SEC. 403. Authorization of projects based on feasibility studies prepared by non-Federal interests.

(a) In general.—The Secretary is authorized to carry out the following projects for water resources development and conservation and other purposes, subject to subsection (b):

(1) FORT PIERCE, ST. LUCIE COUNTY, FLORIDA.—The project for hurricane and storm damage reduction, Fort Pierce, St. Lucie County, Florida, as described in the review assessment of the Secretary, titled “Review Assessment of St. Lucie County, Florida Fort Pierce Shore Protection Project Section 203 Integrated Feasibility Study and Environmental Assessment (June 2018)” and dated July 2018, at a total cost of $33,107,639, and at an estimated total cost of $97,958,972 for periodic nourishment over the 50-year life of the project.

(2) BAPTISTE COLLETTE BAYOU, LOUISIANA.—The project for navigation, Baptiste Collette Bayou, Louisiana, as described in the review assessment of the Secretary, titled “Review Assessment of Plaquemines Parish Government’s Section 203 Study Baptiste Collette Bayou Navigation Channel Deepening Project Integrated Feasibility Study and Environmental Assessment (January 2017, Amended April 2018)” and dated June 2018, at a total cost of $44,920,000.

(3) HOUMA NAVIGATION CANAL, LOUISIANA.—The project for navigation, Houma Navigation Canal, Louisiana, as described in the review assessment of the Secretary, titled “Review Assessment of Houma Navigation Canal Deepening Project Section 203 Integrated Feasibility Report and DRAFT Environmental Impact Statement (June 2018)” and dated July 2018, at a total cost of $253,458,000.

(4) CHACON CREEK, TEXAS.—The project for flood risk management, ecosystem restoration, and other purposes, Chacon Creek, Texas, as described in the review assessment of the Secretary, titled “Review Assessment of Chacon Creek, Texas Section 203 Integrated Feasibility Report and DRAFT Environmental Assessment (August 2018)” and dated September 2018, at a total cost of $51,973,000.
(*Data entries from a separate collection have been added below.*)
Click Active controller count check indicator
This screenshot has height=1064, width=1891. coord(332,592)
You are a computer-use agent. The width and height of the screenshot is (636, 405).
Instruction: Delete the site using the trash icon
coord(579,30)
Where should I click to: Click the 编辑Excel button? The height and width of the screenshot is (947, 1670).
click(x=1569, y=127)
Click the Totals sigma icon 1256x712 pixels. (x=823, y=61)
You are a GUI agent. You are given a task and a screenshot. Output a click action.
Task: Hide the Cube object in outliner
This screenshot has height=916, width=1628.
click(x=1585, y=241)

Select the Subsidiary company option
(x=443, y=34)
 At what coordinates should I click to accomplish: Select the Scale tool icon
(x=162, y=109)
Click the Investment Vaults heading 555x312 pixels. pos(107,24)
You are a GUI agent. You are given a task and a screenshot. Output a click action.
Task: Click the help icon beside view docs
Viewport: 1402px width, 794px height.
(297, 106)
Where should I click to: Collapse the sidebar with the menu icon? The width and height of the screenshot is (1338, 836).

(b) Requirements.—The Secretary may only carry out a project authorized under subsection (a)—

(1) substantially in accordance with the applicable review assessment for the project submitted by the Secretary under section 203(c) of the Water Resources Development Act of 1986, as identified in subsection (a) of this section, and subject to such modifications or conditions as the Secretary considers appropriate and identifies in a final assessment that addresses the concerns, recommendations, and conditions identified by the Secretary in the applicable review assessment; and

(2) after the Secretary transmits to the Committee on Transportation and Infrastructure of the House of Representatives and the Committee on Environment and Public Works of the Senate such final assessment.

(c) Technical correction.—Section 203(c)(1) of the Water Resources Development Act of 1986 (33 U.S.C. 2231(c)(1)) is amended, in the matter preceding subparagraph (A), by striking “a report” and inserting “an assessment”.